Publie le mardi 9 septembre 2003 par Open-Publishing


I. La structure de l’EZLN

1. Les zapatistes, ce sont :

- les insurgés (insurgentes) : volontaires femmes et hommes,
permanents ; c’est entre elles et eux que sont choisis les
cadres militaires de l’Armée zapatiste de libération nationale
(EZLN) ;
- les miliciens (milicianos) : réservistes envoyés et sélectionnés
par les villages, donc seulement en services temporels ou
ponctuels ;
- les bases d’appui des villages (comunidades bases de apoyo),
non armées, chargées des grandes actions politiques de l’EZLN
et, en cas de conflit armé, de la logistique.

Par exemple :

- insurgés et miliciens ont été les combattants du 1er au
12 janvier 1994.
- les miliciens ont été ceux qui ont résisté à l’armée à Chavajeval
en mai 1998, avec une victime, lors du démantèlement par le
gouverneur Albores de la commune autonome San Juan de la Libertad,
ex-El Bosque.
- Avec le support arrière d’insurgés et de miliciens, les
bases d’appui (vieillards, femmes, hommes et enfants) furent
celles qui repoussèrent l’armée d’Oventik et obligèrent une
grande patrouille blindée à rebrousser chemin le 1er janvier
1996 au lendemain de la construction de l’Aguascalientes,
et une nouvelle fois le 31 décembre 2000 à Jolnachój parce
que ce campement militaire résistait au retrait convenu entre
Fox et l’EZLN (actions comparables dans la Selva à Amador
Hernández en 1999 et 2000).
- Seules (sans l’appui des insurgés ou miliciens), ces mêmes
bases furent, avec la société civile, les agents de la Première
Consultation nationale et internationale (août 1995, pour
savoir si l’opinion acceptait la transformation de l’EZLN
en "force politique" - non parti - autonome, avec 1 300 000
réponses), de la marche à Mexico des 1 111 en septembre 1997,
de la Seconde Consultation nationale pour le respect des droits
des peuples indigènes et pour la fin de la guerre d’extermination,
convoquée le 20 novembre 1998 et réalisée en mars 1999 par
5 000 membres des bases d’appui, 2 par commune de la République
(2 500 hommes et 2 500 femmes) pour faire ratifier les Accords
de San Andrés par la population du pays (3 millions de réponses
positives dans tout le pays).

2. Ces trois niveaux d’appartenance sont dirigés par l’EZLN :


- le CCRI (Comité clandestin révolutionnaire indigène, formé
par cinq représentations des langues indigènes parlées dans
chacun des cinq Caracoles qui leur correspondent), qui est
l’instance politique des comandantes et comandantas, un terme
non exclusivement militaire puisque le Président de la République,
par exemple, est le commandant en chef des Forces armées).
Son rôle a été par exemple : les dialogues avec le gouvernement
(Cathédrale février 1994, Selva janvier 1995, dans ces deux
cas avec la présence de Marcos), les négociations de San Andrés
avril 1995-février 1996, ou avec les Chambres le 28 mars 2001
(conversations auxquelles Marcos n’a pas participé) ; l’organisation
de la Marche de la couleur de la terre en février-mars 2001 ;
des Consultations et marches déjà signalées, celles des Aguascalientes
et de la Convention nationale démocratique d’août 1994 à Guadalupe
Tepeyac, et la conversion des Aguascalientes en Caracoles.
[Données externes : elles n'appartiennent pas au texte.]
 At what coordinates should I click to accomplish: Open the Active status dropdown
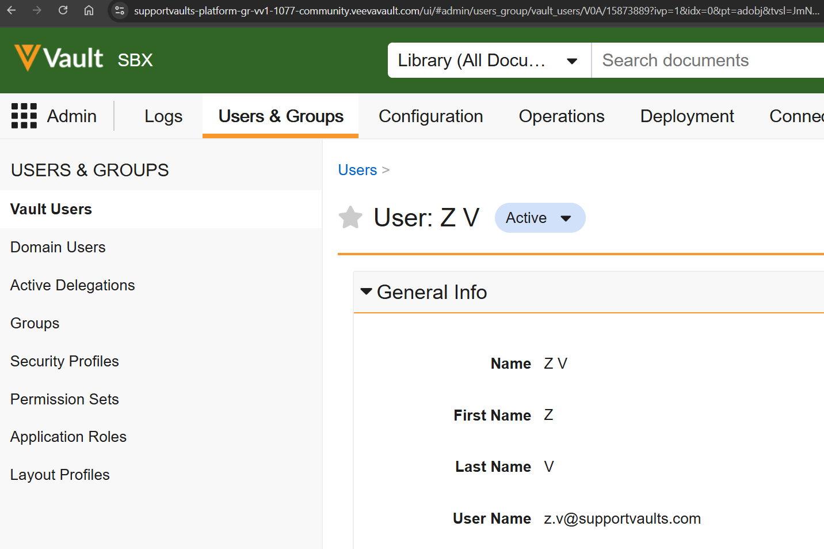click(540, 218)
- la Comandancia General CG-CCRI de l’EZLN, l’instance militaire
que dirige le "sous"-commandant (à cause de sa subordination
à l’instance politique antérieure) insurgé Marcos, qui est,
par exemple, le dirigeant des insurgés et miliciens mais chargé
en outre de la communication interculturelle (les communiqués
 : une tradition au Mexique qui remonte aux rébellions et insurrections
du XVIIIe au XXe siècle, y compris à Zapata).
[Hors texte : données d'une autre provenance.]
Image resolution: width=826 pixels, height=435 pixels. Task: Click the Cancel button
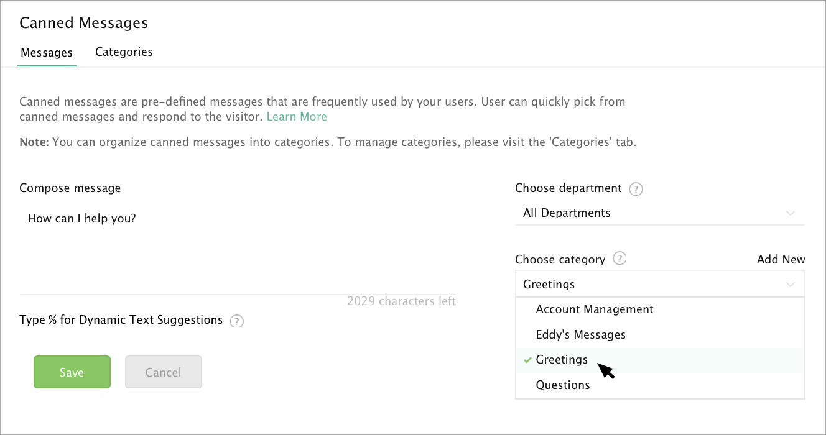pos(163,372)
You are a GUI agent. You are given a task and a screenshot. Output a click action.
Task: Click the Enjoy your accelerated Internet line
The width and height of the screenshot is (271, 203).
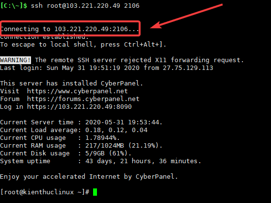point(89,177)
La création des Caracoles n’a rien changé à cette organisation
de l’EZLN.

II. Comment s’organisent les autonomies ?


1. L’autonomie est l’une des principales demandes de l’EZLN
et ce, depuis le dialogue de la Cathédrale en 1994. Après
son échec, 38 communes autonomes furent proclamées dans la
clandestinité en décembre 1994. Selon les Accords de San Andrés,
signés par l’EZLN et le gouvernement avec l’aval de la COCOPA
et de la CONAI le 16 février 1996, cette autonomie se définit
 :
- comme "l’exercice du droit des peuples [les Indigènes sont
les "peuples premiers" du pays selon la Convention 169 de
l’OIT] à disposer d’eux-mêmes" (derecho de libre determinación)
sur les "territoires" qui ont été leur "habitat traditionnel" ;

- comme une "autonomie différenciée" (selon les "niveaux"
de gouvernement et les compétences - ámbitos - souhaitées)
qui, sur le plan local, peut prendre la forme de comunidades
(villages ou hameaux) ou de municipios (communes) mais avec
un droit d’"association" entre les unes et/ou les autres qui,
dans la pratique, convertit le territoire autonome de local
en régional. Ce regroupement régional est ce qui a été décidé
et promulgué les 8, 9 et 10 août 2003 à Oventik avec la création
des Caracoles qui concernent une bonne trentaine de communes
autonomes.

2. Ce changement laisse cependant intacte la structure de
base, celle des communes autonomes. Leur siège, qui est en
général celui de l’ancienne commune mais avec un autre nom
(par exemple, pour San Andrés Larráinzar ce n’est pas Oventik,
mais le même village avec son nouveau nom de San Andrés Sakamch’en
de los Pobres). Pour l’instant, il en existe une trentaine.
Leur travail est celui de la gestion municipale.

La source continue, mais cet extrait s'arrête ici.